AUFGABENLISTE
1. An welches Ministerium wurde die Antidiskriminierungsstelle laut dem vorgegebenen Text angegliedert?
2. Übersetze diesen Satz aus dem vorgegebenen Text ins Englische: „Das AGG bezieht sich auf definierte Diskriminierungsmotive wie Rasse, Alter etc.“

VORGEGEBENER TEXT
=-=-=-=-=

Frage an Brigitte Zypries von Thomas P. bezüglich Gesellschaftspolitik, soziale Gruppen

Sehr geehrte Frau Ministerin Zypries,

(1) Zum Allgem. Gleichbehandlungsgesetz (AGG) wurde eine Antidiskriminierungsstelle eingerichtet und an das BMFSFJ angegliedert, obwohl diese Antidiskrim.stelle doch auch stark mit beruflichen Diskriminierungen, Arbeitsschutz, Gewerbeaufsichtsämtern und Konfliktschlichtung befasst sein wird.

Frage zu (1): Müsste man nicht auch das BM für Arbeit u. Soziales und das Justizministerium in die Verantwortung für die Tätigkeiten der Antidiskriminierungsstelle nehmen?

(2) Das AGG bezieht sich auf definierte Diskriminierungsmotive wie Rasse, Alter etc. Diskriminierungen, die anders motiviert, aber ebenfalls unrechtmäßig sind, werden von diesem Gesetz unverständlicherweise gar nicht erfasst. (Beim entsprechenden Umsetzungsgesetz in Großbritannien wurden zB. wieder andere Diskriminierungsmotive aufgeführt...)

=-=-=-=-=

DATENABSCHNITT
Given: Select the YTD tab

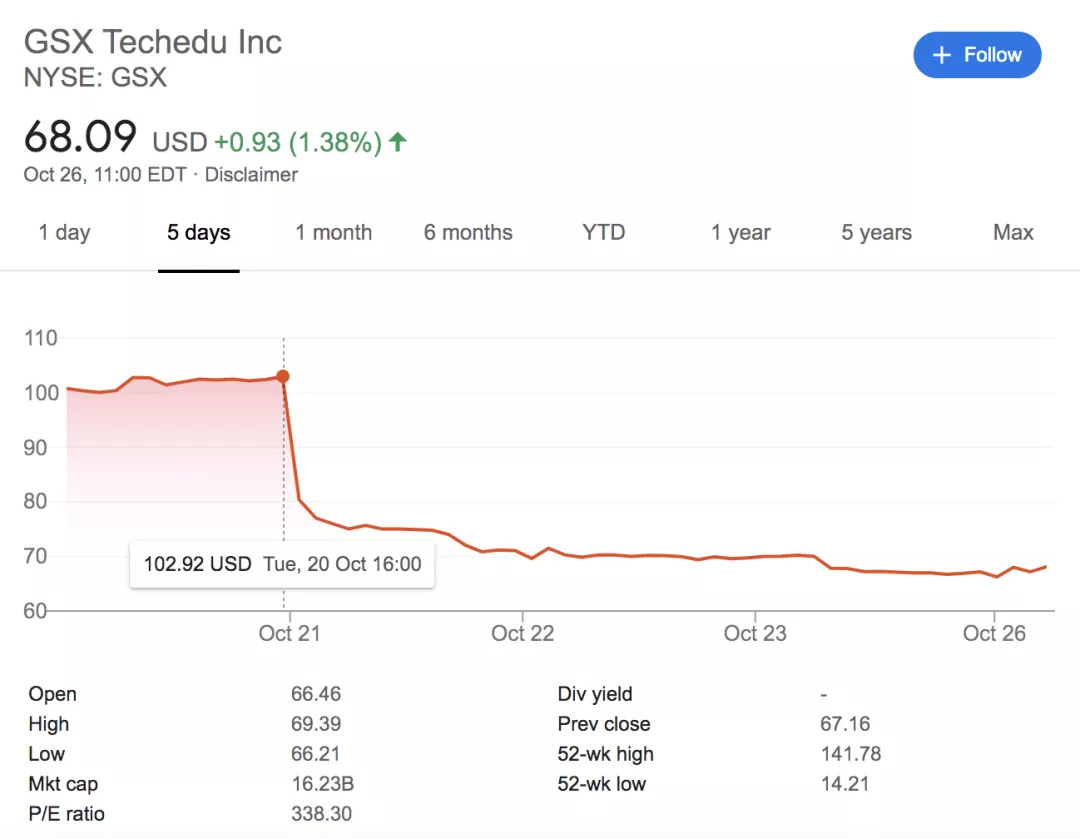Looking at the screenshot, I should pyautogui.click(x=603, y=233).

=-=-=-=-=

LÖSUNGEN ZUR ÜBUNG
1. An das BMFSFJ.

2. The AGG refers to defined grounds of discrimination such as race, age, etc.